Given instruction 1: Copy the lines of the records verbatim, starting at the line that contains "You are a computer-use agent. Viewport: 487px" and ending at the line that contains "click(358, 88)", both included.

Extract:
© Crown copyright 2017
This publication is licensed under the terms of the Open Government Licence v3.0 except where otherwise stated. To view this licence, visit nationalarchives.gov.uk/doc/open-government-licence/version/3 or write to the Information Policy Team, The National Archives, Kew, London TW9 4DU, or email: firstname.lastname@example.org.
Where we have identified any third party copyright information you will need to obtain permission from the copyright holders concerned.
This publication is available at https://www.gov.uk/government/publications/charities-detailed-guidance-notes/chapter-7-audits-by-hmrc-charities
Chapter 7.1: Introduction
7.1.1 HM Revenue and Customs (HMRC) selects a number of charities and community amateur sports clubs (CASCs) for audit to ensure that the Gift Aid Scheme is being used properly and that any repayment claims made are accurate. If your repayment claim is selected for a review, it doesn’t necessarily mean that HMRC believes the claim is wrong or that there’s suspicion about anything to do with the claim or your charity or CASC.
HMRC wants to help you to get things right and will help your charity or CASC to make further repayment claims if it is found that less tax has been claimed than was due.
7.1.2 HMRC auditors aren’t evaluated on the level of adjustments made or rewarded for the amount of tax they recover.

The input:
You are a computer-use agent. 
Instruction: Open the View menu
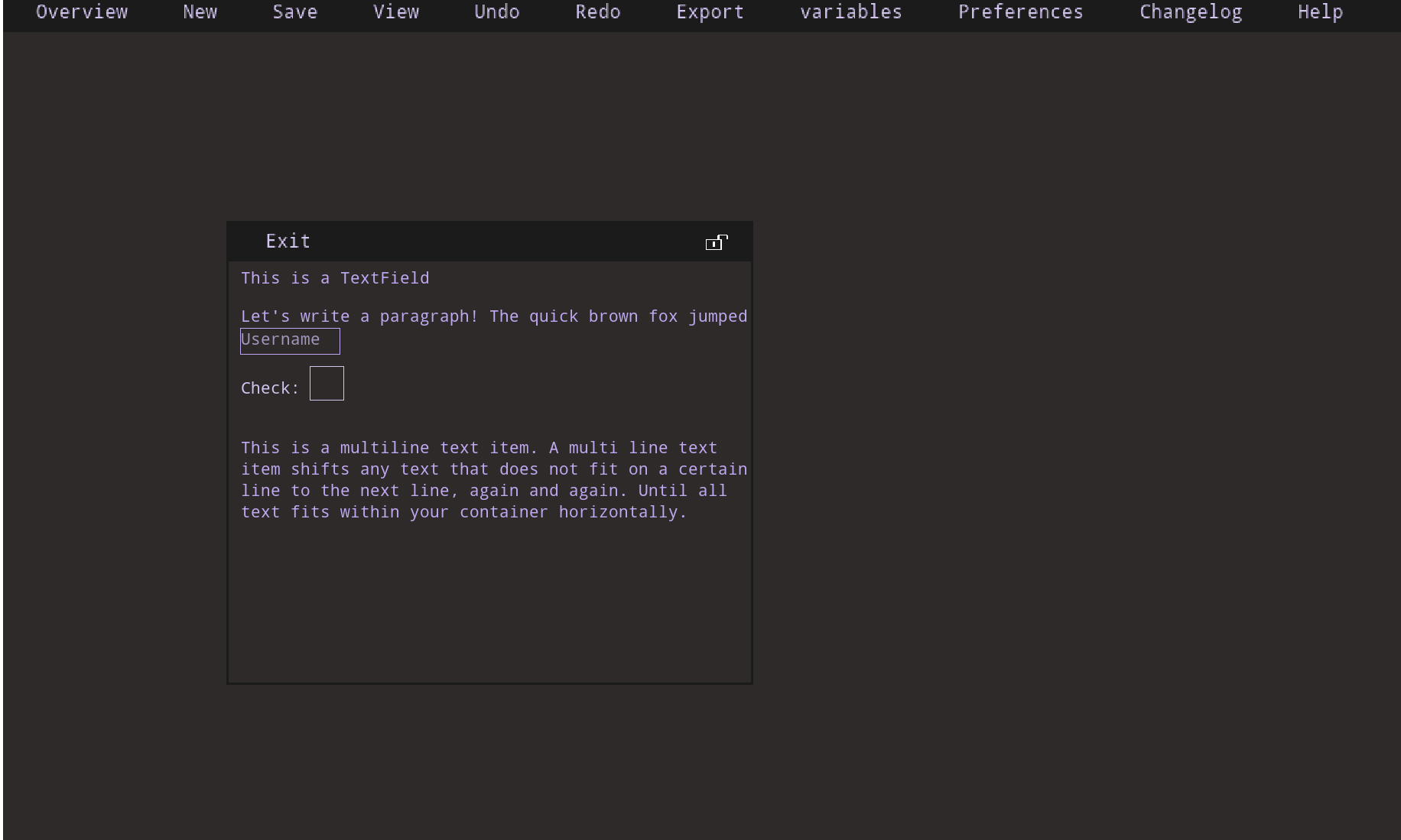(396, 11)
* * *
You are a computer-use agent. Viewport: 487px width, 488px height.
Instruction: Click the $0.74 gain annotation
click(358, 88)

Given instruction 2: Repeat the passage of the HMRC audit guidance word for word, starting at "Where we have" and ending at "charity or CASC.".

Answer 1:
You are a computer-use agent. Viewport: 487px width, 488px height.
Instruction: Click the $0.74 gain annotation
click(358, 88)

Answer 2:
Where we have identified any third party copyright information you will need to obtain permission from the copyright holders concerned.
This publication is available at https://www.gov.uk/government/publications/charities-detailed-guidance-notes/chapter-7-audits-by-hmrc-charities
Chapter 7.1: Introduction
7.1.1 HM Revenue and Customs (HMRC) selects a number of charities and community amateur sports clubs (CASCs) for audit to ensure that the Gift Aid Scheme is being used properly and that any repayment claims made are accurate. If your repayment claim is selected for a review, it doesn’t necessarily mean that HMRC believes the claim is wrong or that there’s suspicion about anything to do with the claim or your charity or CASC.